Below are the entries. Set down exactly the line containing "You are a computer-use" and each line after it.

----

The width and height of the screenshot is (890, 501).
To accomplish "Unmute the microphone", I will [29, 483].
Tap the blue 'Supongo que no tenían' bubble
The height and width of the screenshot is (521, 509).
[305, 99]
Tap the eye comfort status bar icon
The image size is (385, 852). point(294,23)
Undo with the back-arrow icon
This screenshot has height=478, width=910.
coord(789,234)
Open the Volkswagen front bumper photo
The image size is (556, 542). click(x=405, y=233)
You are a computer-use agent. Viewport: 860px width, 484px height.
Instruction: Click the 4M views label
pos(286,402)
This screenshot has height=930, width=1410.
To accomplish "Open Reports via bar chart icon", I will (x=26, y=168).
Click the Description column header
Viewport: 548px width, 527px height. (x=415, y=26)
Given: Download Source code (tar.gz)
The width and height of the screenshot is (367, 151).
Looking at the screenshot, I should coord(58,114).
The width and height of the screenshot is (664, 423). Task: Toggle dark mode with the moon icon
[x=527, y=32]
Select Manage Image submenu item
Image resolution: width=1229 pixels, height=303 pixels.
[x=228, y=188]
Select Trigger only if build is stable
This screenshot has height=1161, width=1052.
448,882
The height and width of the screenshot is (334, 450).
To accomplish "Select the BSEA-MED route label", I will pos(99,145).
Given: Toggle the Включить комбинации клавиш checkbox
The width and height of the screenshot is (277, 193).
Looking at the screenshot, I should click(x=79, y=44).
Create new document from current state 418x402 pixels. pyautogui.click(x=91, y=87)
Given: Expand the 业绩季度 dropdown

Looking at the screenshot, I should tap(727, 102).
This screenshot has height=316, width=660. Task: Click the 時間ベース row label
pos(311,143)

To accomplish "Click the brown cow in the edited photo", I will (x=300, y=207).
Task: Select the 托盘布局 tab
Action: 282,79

----

• _TASK RESULT_:
You are a computer-use agent. Viewport: 860px width, 484px height.
Instruction: Click the 4M views label
pos(286,402)
This screenshot has height=930, width=1410.
To accomplish "Open Reports via bar chart icon", I will (x=26, y=168).
Click the Description column header
Viewport: 548px width, 527px height. (x=415, y=26)
Given: Download Source code (tar.gz)
The width and height of the screenshot is (367, 151).
Looking at the screenshot, I should coord(58,114).
The width and height of the screenshot is (664, 423). Task: Toggle dark mode with the moon icon
[x=527, y=32]
Select Manage Image submenu item
Image resolution: width=1229 pixels, height=303 pixels.
[x=228, y=188]
Select Trigger only if build is stable
This screenshot has height=1161, width=1052.
448,882
The height and width of the screenshot is (334, 450).
To accomplish "Select the BSEA-MED route label", I will pos(99,145).
Given: Toggle the Включить комбинации клавиш checkbox
The width and height of the screenshot is (277, 193).
Looking at the screenshot, I should click(x=79, y=44).
Create new document from current state 418x402 pixels. pyautogui.click(x=91, y=87)
Given: Expand the 业绩季度 dropdown

Looking at the screenshot, I should tap(727, 102).
This screenshot has height=316, width=660. Task: Click the 時間ベース row label
pos(311,143)

To accomplish "Click the brown cow in the edited photo", I will (x=300, y=207).
Task: Select the 托盘布局 tab
Action: 282,79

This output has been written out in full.